BEGIN The data

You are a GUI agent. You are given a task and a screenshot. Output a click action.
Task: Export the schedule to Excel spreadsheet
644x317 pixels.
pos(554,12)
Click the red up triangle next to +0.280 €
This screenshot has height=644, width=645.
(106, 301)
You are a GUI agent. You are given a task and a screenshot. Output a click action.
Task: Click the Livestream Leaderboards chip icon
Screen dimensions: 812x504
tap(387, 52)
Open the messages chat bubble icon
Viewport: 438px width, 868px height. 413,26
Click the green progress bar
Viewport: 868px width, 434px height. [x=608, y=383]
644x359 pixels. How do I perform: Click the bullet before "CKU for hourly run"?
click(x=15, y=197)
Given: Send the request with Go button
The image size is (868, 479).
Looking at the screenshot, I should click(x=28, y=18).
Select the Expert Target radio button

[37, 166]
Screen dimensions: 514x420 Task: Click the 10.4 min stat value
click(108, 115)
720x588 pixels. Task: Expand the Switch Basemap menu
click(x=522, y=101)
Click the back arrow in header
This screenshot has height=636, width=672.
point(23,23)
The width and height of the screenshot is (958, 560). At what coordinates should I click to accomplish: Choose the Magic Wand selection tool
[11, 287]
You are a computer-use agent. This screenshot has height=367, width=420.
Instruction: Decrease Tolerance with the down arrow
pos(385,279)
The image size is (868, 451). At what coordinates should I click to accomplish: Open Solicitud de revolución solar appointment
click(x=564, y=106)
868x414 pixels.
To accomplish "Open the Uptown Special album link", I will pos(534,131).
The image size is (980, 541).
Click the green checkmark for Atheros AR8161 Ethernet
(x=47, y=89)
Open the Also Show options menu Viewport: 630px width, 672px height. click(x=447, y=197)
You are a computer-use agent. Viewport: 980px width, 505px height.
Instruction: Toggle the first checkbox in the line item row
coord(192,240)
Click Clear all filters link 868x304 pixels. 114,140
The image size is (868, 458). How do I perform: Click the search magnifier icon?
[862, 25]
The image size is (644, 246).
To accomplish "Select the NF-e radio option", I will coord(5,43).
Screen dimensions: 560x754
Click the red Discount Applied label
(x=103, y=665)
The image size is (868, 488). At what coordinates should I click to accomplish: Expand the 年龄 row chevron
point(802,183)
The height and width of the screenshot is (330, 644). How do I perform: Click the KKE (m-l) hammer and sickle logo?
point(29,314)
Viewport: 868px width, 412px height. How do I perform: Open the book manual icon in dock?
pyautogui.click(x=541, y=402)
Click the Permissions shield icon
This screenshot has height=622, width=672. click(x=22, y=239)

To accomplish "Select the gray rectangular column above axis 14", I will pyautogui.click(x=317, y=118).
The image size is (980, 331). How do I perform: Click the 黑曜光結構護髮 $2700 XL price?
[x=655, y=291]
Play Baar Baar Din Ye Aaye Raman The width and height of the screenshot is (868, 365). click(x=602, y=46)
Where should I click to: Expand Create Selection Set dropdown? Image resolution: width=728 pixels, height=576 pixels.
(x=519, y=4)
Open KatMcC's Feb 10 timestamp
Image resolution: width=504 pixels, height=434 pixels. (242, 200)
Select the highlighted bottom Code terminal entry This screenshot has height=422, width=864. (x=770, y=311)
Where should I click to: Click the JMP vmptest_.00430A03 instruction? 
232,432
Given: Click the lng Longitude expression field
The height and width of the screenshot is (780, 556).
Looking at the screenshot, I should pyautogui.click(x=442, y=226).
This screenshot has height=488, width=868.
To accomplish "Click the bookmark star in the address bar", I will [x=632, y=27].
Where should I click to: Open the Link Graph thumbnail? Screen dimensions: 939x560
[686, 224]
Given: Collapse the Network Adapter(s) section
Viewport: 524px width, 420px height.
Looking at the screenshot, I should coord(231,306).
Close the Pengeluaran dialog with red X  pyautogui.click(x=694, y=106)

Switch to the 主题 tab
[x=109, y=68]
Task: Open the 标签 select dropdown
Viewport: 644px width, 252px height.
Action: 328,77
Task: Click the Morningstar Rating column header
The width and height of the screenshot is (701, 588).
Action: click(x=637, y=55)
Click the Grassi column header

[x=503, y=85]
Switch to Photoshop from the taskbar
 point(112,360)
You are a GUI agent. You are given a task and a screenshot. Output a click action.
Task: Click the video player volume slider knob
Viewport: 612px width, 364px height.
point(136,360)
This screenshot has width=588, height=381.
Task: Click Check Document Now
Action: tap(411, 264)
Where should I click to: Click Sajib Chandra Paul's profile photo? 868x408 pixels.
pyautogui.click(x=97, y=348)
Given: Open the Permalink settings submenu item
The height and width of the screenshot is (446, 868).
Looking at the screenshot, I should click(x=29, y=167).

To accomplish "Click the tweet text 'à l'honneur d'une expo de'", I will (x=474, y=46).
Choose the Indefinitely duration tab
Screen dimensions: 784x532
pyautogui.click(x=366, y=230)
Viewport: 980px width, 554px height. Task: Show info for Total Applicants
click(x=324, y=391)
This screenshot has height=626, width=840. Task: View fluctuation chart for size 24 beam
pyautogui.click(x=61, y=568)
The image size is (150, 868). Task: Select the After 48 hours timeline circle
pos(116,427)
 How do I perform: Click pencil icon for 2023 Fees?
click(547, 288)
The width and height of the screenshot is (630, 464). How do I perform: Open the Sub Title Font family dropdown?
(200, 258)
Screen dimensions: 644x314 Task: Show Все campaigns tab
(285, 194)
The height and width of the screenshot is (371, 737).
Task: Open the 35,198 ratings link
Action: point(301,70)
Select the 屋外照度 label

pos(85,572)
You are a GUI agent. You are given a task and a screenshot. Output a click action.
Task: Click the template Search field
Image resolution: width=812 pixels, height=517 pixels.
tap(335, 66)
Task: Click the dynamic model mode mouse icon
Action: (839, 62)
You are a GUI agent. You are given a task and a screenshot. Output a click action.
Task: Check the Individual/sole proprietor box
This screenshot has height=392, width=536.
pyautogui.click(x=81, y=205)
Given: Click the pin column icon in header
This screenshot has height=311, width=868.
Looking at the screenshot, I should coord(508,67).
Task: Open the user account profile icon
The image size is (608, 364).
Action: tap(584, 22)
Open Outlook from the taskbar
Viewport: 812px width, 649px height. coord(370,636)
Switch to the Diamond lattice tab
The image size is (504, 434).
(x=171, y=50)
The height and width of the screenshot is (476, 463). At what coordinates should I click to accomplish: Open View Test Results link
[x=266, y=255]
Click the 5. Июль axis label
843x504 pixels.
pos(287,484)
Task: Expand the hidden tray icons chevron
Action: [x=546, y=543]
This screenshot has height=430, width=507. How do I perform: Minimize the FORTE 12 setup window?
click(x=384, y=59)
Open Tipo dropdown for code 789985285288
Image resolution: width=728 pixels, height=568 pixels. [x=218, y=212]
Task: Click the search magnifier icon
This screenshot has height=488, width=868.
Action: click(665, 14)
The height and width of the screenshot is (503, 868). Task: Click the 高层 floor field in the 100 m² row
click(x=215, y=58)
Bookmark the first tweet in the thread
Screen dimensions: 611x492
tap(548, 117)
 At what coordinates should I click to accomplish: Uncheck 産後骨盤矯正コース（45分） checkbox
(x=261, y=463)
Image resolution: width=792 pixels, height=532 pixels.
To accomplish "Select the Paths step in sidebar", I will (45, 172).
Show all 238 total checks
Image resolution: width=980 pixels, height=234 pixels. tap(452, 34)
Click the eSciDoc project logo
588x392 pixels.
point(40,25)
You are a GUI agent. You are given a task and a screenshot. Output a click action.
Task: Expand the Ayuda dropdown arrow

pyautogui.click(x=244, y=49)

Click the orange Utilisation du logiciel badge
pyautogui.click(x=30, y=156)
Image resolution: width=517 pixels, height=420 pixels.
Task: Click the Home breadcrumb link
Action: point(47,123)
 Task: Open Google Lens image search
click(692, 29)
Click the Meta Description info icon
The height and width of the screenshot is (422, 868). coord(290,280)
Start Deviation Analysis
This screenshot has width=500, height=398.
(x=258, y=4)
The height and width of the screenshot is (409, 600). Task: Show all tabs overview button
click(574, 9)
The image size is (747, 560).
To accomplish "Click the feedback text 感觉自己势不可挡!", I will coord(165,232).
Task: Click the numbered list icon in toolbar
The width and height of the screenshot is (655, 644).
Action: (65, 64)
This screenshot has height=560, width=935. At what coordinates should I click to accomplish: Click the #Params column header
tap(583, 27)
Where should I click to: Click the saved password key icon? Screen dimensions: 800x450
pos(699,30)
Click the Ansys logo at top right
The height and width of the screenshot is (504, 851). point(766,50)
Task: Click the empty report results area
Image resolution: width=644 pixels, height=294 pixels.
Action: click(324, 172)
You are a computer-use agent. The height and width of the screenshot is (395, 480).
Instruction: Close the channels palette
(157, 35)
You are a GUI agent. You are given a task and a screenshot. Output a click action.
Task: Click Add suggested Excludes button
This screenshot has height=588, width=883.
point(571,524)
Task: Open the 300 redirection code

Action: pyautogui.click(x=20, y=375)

END The data

▶ Task instructions
Reproduce the lines above, beginning at the line with "The image size is (980, 331)." and stopping after the line with "Select the highlighted", exactly as they are.

▶ Solution
The image size is (980, 331). How do I perform: Click the 黑曜光結構護髮 $2700 XL price?
[x=655, y=291]
Play Baar Baar Din Ye Aaye Raman The width and height of the screenshot is (868, 365). click(x=602, y=46)
Where should I click to: Expand Create Selection Set dropdown? Image resolution: width=728 pixels, height=576 pixels.
(x=519, y=4)
Open KatMcC's Feb 10 timestamp
Image resolution: width=504 pixels, height=434 pixels. (242, 200)
Select the highlighted bottom Code terminal entry This screenshot has height=422, width=864. (x=770, y=311)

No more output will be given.